According to a definition in a recent report (“Nanotechnology in Agriculture and Food”), food is nanofood when nanoparticles, nanotechnology techniques or tools are used during cultivation, production, processing, or packaging of the food. It does not mean atomically modified food or food produced by nanomachines. Apart from funky food that changes color and taste, and glows in the dark, food nanotechnology will also lead to beneficial health effects in overfed Western countries. Nanotechnology will take the genetic engineering of agriculture to the next level down – atomic engineering. Nanotech companies are working to fortify processed food with nano-encapsulated nutrients, its appearance and taste boosted by nano-developed colours, its fat and sugar content removed or disabled by nano-modification, and ‘mouth feel’ improved. ‘Smart’ foods could also sense when an individual was allergic to a food’s ingredients, and block the offending ingredient.
Nanotechnology-based encapsulation can be used to get essential nutrients into the body efficiently
Nanotechnology will dramatically extend food shelf life. ‘Smart’ packaging (containing nano-sensors and anti-microbial activators) is being developed that will be capable of detecting food spoilage and releasing nano-anti-microbes to extend food shelf life, enabling supermarkets to keep food for even greater periods before its sale. Nano-sensors, embedded into food products as tiny chips that were invisible to the human eye, would also act as electronic barcodes. They would emit a signal that would allow food, including fresh food, to be tracked from paddock to factory to supermarket and beyond.
“Nanomaterials allow better encapsulation and release efficiency of the active food ingredients compared to traditional encapsulating agents, and the development of nano-emulsions, liposomes, micelles, biopolymer complexes and cubosomes have led to improved properties for bioactive compounds protection, controlled delivery systems, food matrix integration, and masking undesired flavors.” Nanotechnology also has the potential to improve food processes that use enzymes to confer nutrition and health benefits.

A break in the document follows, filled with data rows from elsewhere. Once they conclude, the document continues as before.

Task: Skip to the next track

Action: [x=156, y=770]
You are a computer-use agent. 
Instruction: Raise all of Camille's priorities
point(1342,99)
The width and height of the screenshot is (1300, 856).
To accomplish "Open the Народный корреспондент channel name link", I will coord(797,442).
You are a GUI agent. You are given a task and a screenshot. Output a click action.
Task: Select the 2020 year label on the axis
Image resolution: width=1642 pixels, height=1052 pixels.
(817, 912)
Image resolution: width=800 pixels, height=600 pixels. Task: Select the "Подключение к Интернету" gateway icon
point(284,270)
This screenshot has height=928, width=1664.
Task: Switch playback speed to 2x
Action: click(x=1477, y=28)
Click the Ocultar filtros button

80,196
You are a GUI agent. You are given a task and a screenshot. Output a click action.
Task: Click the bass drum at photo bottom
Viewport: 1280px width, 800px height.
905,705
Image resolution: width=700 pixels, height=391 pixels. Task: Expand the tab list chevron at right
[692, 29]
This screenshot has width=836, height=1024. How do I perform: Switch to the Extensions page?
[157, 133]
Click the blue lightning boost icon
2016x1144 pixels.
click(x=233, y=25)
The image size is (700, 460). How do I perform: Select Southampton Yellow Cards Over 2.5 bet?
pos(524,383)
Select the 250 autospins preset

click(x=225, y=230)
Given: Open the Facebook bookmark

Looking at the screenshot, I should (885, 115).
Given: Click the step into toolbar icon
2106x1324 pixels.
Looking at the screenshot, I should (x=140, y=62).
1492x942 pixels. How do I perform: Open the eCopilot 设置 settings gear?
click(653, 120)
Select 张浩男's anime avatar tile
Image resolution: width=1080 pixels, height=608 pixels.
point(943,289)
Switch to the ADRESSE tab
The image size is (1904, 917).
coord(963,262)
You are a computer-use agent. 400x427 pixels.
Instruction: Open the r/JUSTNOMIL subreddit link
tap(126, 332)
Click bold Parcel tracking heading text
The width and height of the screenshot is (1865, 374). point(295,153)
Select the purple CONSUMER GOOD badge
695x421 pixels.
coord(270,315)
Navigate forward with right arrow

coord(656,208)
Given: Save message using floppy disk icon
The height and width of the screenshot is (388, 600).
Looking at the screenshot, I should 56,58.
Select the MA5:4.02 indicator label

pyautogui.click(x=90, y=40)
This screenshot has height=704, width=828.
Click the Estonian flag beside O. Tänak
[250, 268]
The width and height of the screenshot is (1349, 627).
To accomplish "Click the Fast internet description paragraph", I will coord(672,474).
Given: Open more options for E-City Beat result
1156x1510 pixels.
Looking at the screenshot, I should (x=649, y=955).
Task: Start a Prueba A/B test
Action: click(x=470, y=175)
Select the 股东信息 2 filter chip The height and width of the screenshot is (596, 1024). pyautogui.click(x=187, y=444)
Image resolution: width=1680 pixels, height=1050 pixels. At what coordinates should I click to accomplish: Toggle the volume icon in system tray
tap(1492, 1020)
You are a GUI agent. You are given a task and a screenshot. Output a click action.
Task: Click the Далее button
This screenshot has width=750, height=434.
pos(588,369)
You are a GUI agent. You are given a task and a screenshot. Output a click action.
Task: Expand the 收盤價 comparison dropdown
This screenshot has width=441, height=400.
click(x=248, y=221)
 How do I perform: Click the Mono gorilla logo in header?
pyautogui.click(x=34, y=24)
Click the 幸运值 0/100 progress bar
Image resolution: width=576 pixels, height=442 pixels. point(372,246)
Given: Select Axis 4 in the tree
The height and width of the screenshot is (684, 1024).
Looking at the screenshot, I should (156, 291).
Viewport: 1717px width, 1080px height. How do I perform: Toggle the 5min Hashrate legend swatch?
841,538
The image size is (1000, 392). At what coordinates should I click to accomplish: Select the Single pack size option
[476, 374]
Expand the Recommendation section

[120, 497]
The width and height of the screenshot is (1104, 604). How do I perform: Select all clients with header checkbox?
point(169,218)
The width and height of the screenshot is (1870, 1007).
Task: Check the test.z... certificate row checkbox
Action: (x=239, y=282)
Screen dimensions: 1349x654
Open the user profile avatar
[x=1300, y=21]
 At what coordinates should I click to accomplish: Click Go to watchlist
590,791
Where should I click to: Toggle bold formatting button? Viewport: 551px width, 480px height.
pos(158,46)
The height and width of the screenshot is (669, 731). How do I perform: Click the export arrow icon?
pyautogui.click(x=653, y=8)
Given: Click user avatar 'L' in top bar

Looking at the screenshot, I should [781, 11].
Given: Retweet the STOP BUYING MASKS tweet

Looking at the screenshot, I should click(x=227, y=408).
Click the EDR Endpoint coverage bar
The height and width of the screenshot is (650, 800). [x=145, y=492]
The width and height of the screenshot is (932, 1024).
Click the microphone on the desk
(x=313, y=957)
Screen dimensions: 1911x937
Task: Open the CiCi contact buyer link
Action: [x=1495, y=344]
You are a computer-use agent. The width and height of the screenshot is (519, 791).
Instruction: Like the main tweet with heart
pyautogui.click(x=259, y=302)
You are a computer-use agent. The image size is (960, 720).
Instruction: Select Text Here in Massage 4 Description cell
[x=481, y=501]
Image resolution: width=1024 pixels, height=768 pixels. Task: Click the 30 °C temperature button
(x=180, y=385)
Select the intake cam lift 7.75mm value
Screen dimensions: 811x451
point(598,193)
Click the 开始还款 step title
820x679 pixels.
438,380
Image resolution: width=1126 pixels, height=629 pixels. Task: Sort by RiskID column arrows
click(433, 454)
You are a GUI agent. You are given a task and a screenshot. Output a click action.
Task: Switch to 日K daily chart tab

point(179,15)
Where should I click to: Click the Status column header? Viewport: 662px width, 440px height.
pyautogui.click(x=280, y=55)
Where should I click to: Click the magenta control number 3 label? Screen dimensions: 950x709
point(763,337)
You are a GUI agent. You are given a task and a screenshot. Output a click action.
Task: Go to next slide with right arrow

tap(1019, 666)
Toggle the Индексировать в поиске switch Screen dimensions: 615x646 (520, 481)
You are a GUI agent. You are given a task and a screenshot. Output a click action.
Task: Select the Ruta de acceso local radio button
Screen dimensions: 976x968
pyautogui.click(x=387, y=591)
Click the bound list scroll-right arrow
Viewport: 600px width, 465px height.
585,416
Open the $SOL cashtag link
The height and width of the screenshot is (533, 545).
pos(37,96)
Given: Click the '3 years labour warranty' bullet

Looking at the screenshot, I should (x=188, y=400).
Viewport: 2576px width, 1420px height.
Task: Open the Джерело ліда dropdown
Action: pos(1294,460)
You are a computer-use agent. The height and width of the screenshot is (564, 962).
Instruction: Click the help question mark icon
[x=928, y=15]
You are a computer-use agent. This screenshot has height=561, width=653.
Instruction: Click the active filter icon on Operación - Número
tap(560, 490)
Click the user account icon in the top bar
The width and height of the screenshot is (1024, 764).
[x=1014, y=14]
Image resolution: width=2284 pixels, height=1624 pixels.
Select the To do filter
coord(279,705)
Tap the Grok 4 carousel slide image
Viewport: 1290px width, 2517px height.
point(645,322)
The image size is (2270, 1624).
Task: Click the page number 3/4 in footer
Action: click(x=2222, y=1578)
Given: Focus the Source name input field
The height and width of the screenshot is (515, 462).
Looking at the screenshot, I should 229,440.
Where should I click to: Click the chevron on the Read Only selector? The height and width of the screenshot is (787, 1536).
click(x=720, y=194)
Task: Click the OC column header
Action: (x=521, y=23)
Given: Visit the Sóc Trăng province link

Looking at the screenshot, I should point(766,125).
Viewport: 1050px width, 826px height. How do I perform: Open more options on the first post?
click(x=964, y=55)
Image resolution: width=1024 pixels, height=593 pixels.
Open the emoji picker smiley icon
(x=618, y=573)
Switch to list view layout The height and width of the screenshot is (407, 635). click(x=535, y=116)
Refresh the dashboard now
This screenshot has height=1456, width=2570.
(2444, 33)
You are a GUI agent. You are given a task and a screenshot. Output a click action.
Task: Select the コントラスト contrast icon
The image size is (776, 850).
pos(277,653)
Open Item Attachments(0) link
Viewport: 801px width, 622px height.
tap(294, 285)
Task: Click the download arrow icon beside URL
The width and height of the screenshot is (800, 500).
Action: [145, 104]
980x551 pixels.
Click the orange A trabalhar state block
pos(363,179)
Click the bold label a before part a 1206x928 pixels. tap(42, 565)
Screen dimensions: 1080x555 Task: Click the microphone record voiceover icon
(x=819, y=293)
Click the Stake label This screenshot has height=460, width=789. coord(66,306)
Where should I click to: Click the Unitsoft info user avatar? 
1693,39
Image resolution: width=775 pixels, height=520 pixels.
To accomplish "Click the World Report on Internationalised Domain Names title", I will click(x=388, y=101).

Concerns about the use of nanotechnology in agriculture and food production relate to the further automation and alienation of food production, serious new toxicity risks for humans and the environment, and the further loss of privacy as nano surveillance tracks each step in the food chain. Applications of nanotechnology to food processing assume that humans can ‘improve’ the taste, texture, appearance, nutritional content and longevity of food by manipulating it at the atomic level. The use of nano-surveillance in food packaging will also introduce new privacy concerns. Alarmingly, despite the release into supermarkets and into the environment of nano food and agriculture products, governments world wide have yet to introduce any regulation to manage nanotechnology’s risks.